Extended Data Fig. 5: Second-site IDH2 mutations in cis can confer resistance to enasidenib.
From: Acquired resistance to IDH inhibition through trans or cis dimer-interface mutations
a, Western blot showing IDH2 expression in Ba/F3 cells transduced with the indicated constructs. Vinculin serves as a loading control. The same membrane was probed for both IDH2 and vinculin. These are the same cells as in Fig. 4a. b–g, Purification and enzymatic activity of IDH2 WT–R140Q dimers with or without in cis second-site mutations. b, Schematic of experimental approach: 293T cells were co-transfected with HA-tagged wild-type IDH2 plus Flag-tagged IDH2(R140Q), in cis double-mutant IDH2 R140Q/Q316E (RQ/QE) or in cis double-mutant IDH2 R140Q/I319M (RQ/IM).
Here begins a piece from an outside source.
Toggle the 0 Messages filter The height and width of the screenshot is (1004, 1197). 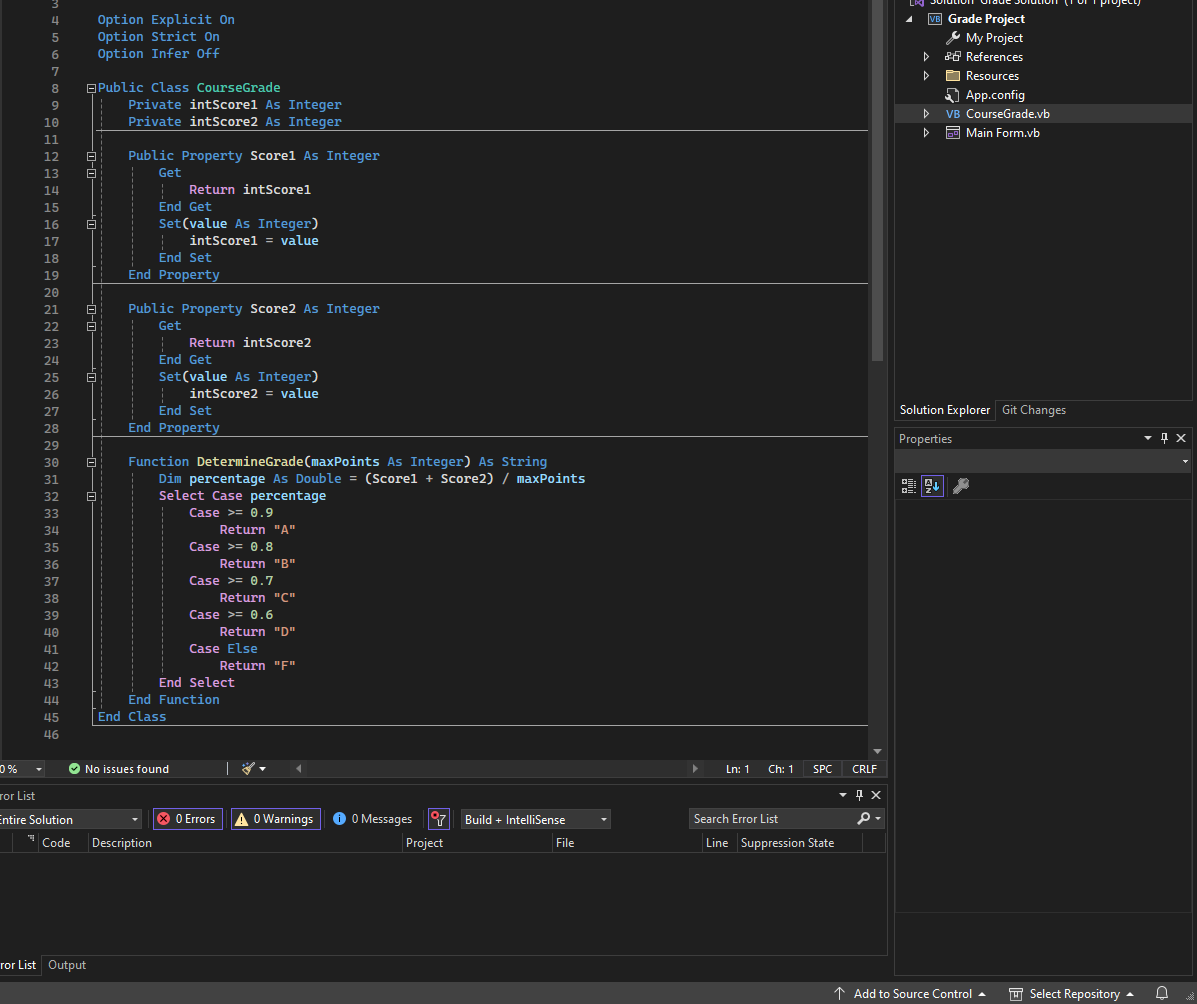tap(373, 819)
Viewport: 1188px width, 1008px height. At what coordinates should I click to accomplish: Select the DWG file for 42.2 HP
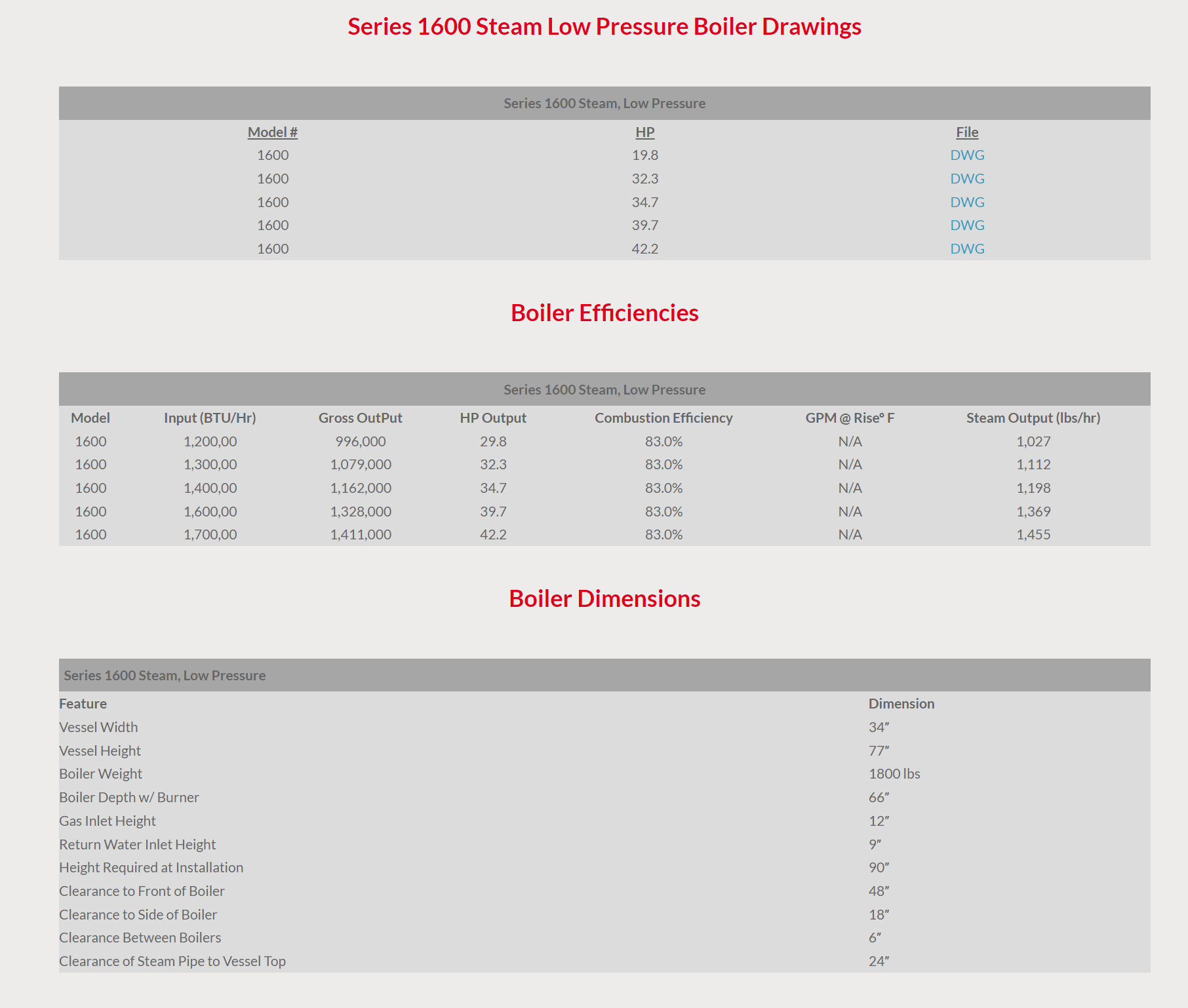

After 2 days, cells were lysed and IDH2 enzyme complexes were purified by HA-immunoprecipitation. c–e, Purity and dimerization of HA-precipitated enzymes were assessed by denatured SDS–PAGE with Coomassie staining (c), denatured SDS–PAGE with western blotting with the indicated antibodies (d), or native PAGE with Coomassie staining (e). Separate membranes were used for Western blots. f, g, In vitro enzyme assays measuring relative activity (f) and rate of NADPH consumption (g) by HA-precipitated IDH2 dimers. Reactions contained purified enzyme (7.5 μg ml−1), NADPH (0.3 mM), αKG (5 mM), and vehicle or increasing doses of AG-221 (0.1, 0.3, 1, 3, 10 or 30 μM). Data are mean ± 95% confidence interval for triplicate reactions (duplicate reactions for WT–RQ/QE AG-221 3 μM and 30 μM). Results are representative of ≥3 independent experiments. For gel source data, see Supplementary Fig. 3.